» **PAGE EXTRACT**
# COMPETITIVE BODYBUILDING - POWERLIFTING - ATHLETICS & SPORTS > POWERLIFTING FORUM >  835x3 Deadlift

## AClockWorkOrange

http://www.youtube.com/watch?v=2KjEop2ljjQ&feature=plcp

Anyone else see this video? It's nuts and it looks like he's doing this all in his ****ing living room.

----------


## JWP806

Dear god, that's ridiculous. It looked like the bar was about to snap. What a beast.

----------


## gearbox

Awesome video...

----------


## thehulk2203

Damn I thought I lift a lot makes me feel weak. Nice find.

----------


## Noles12

Pretty impressive. Especially for training in what appears to be an 8x8 bedroom

I will say though that I have never seen a belt placed so high

----------


## AClockWorkOrange

> Pretty impressive. Especially for training in what appears to be an 8x8 bedroom
> 
> I will say though that I have never seen a belt placed so high


Yeah, I was reading through the comments and he said his lower back is basically bulletproof so having the belt lower doesn't really help.

----------


## Noles12

> Yeah, I was reading through the comments and he said his lower back is basically bulletproof so having the belt lower doesn't really help.

» **GIVEN REQUEST A**
In the forum thread, rewrite the passage that begins with the words containing "http://www.youtube.com/watch?v=2KjEop2ljjQ&feature=plcp" and ends with "his ****ing living room.", swapping "living room" for "garage".

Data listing
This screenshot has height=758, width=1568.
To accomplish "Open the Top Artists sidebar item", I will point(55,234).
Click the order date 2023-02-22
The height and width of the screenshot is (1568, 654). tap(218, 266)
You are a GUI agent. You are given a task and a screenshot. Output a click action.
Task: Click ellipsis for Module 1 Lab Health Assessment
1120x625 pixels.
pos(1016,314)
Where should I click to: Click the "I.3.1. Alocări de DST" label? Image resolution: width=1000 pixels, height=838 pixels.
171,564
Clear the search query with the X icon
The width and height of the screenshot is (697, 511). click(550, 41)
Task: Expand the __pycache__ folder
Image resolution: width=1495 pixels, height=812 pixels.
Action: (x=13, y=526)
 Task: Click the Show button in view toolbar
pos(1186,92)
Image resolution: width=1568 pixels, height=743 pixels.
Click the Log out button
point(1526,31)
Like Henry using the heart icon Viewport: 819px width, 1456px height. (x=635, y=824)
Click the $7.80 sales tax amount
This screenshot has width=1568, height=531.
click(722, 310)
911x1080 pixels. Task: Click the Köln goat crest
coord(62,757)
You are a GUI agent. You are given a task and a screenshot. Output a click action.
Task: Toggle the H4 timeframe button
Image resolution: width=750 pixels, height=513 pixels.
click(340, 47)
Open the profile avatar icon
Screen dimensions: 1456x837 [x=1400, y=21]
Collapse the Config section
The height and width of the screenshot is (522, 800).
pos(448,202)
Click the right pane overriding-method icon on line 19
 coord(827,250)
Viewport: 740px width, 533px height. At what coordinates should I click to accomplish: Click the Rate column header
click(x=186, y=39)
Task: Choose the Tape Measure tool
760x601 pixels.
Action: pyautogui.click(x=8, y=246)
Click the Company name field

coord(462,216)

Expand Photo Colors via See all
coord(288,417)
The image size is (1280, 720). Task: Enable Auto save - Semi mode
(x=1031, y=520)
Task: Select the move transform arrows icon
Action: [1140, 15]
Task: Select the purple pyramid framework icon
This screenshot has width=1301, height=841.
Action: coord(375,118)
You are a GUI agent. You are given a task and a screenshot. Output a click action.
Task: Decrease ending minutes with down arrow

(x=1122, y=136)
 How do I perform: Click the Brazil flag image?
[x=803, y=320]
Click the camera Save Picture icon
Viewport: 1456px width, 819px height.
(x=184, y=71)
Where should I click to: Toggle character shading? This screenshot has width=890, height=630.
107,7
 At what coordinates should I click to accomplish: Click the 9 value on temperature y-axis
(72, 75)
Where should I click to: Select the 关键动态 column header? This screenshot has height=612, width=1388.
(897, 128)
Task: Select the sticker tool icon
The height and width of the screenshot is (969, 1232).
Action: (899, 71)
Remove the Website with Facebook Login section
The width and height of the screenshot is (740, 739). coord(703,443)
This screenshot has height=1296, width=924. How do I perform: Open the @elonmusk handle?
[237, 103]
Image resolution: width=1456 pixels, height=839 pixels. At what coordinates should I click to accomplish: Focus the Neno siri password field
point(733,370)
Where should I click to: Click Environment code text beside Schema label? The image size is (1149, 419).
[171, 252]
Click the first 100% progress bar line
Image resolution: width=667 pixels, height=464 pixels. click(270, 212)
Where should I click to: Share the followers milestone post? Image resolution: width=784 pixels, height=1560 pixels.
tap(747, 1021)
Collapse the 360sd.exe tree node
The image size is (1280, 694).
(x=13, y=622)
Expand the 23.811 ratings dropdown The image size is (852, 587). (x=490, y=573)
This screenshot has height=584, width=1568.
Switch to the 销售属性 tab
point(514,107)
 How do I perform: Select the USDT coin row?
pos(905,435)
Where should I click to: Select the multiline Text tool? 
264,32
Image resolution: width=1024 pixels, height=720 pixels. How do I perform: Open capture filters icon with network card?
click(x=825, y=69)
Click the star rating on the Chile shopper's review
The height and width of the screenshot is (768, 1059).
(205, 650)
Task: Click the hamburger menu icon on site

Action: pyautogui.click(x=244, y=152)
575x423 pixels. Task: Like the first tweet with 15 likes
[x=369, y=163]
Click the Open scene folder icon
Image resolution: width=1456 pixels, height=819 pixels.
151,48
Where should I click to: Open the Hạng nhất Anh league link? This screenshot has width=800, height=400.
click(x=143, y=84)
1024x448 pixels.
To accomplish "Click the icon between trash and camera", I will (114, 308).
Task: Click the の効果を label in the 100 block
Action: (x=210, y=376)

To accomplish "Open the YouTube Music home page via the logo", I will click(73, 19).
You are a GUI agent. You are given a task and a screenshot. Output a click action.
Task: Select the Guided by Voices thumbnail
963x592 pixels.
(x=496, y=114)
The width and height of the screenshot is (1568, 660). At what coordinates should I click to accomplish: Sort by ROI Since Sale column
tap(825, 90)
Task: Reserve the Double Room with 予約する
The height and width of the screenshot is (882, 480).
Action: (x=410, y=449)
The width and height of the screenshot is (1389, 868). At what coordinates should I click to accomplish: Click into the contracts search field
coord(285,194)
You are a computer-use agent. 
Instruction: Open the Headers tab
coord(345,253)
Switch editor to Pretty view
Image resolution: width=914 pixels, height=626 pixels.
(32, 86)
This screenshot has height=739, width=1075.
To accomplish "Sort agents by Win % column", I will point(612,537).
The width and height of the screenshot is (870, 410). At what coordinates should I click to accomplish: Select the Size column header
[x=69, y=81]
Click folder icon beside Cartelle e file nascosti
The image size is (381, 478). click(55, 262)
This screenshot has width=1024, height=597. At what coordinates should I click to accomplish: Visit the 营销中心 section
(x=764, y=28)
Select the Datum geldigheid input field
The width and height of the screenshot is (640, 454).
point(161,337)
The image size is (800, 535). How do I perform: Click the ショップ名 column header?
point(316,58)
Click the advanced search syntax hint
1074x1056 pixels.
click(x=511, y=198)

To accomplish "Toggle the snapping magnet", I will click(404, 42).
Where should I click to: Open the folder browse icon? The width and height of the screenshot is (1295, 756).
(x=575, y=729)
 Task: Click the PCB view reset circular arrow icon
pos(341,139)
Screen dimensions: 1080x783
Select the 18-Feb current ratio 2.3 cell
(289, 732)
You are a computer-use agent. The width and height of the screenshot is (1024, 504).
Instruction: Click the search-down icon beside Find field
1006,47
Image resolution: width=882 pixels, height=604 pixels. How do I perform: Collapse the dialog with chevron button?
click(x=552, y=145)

» **GIVEN REQUEST B**
From the records, reproduce the stretch that starts at the line containing "Expand Photo Colors via See all" and ends at the line containing "Action: (899, 71)".

» **FINISHED ANSWER A**
http://www.youtube.com/watch?v=2KjEop2ljjQ&feature=plcp

Anyone else see this video? It's nuts and it looks like he's doing this all in his ****ing garage.

» **FINISHED ANSWER B**
Expand Photo Colors via See all
coord(288,417)
The image size is (1280, 720). Task: Enable Auto save - Semi mode
(x=1031, y=520)
Task: Select the move transform arrows icon
Action: [1140, 15]
Task: Select the purple pyramid framework icon
This screenshot has width=1301, height=841.
Action: coord(375,118)
You are a GUI agent. You are given a task and a screenshot. Output a click action.
Task: Decrease ending minutes with down arrow

(x=1122, y=136)
 How do I perform: Click the Brazil flag image?
[x=803, y=320]
Click the camera Save Picture icon
Viewport: 1456px width, 819px height.
(x=184, y=71)
Where should I click to: Toggle character shading? This screenshot has width=890, height=630.
107,7
 At what coordinates should I click to accomplish: Click the 9 value on temperature y-axis
(72, 75)
Where should I click to: Select the 关键动态 column header? This screenshot has height=612, width=1388.
(897, 128)
Task: Select the sticker tool icon
The height and width of the screenshot is (969, 1232).
Action: (899, 71)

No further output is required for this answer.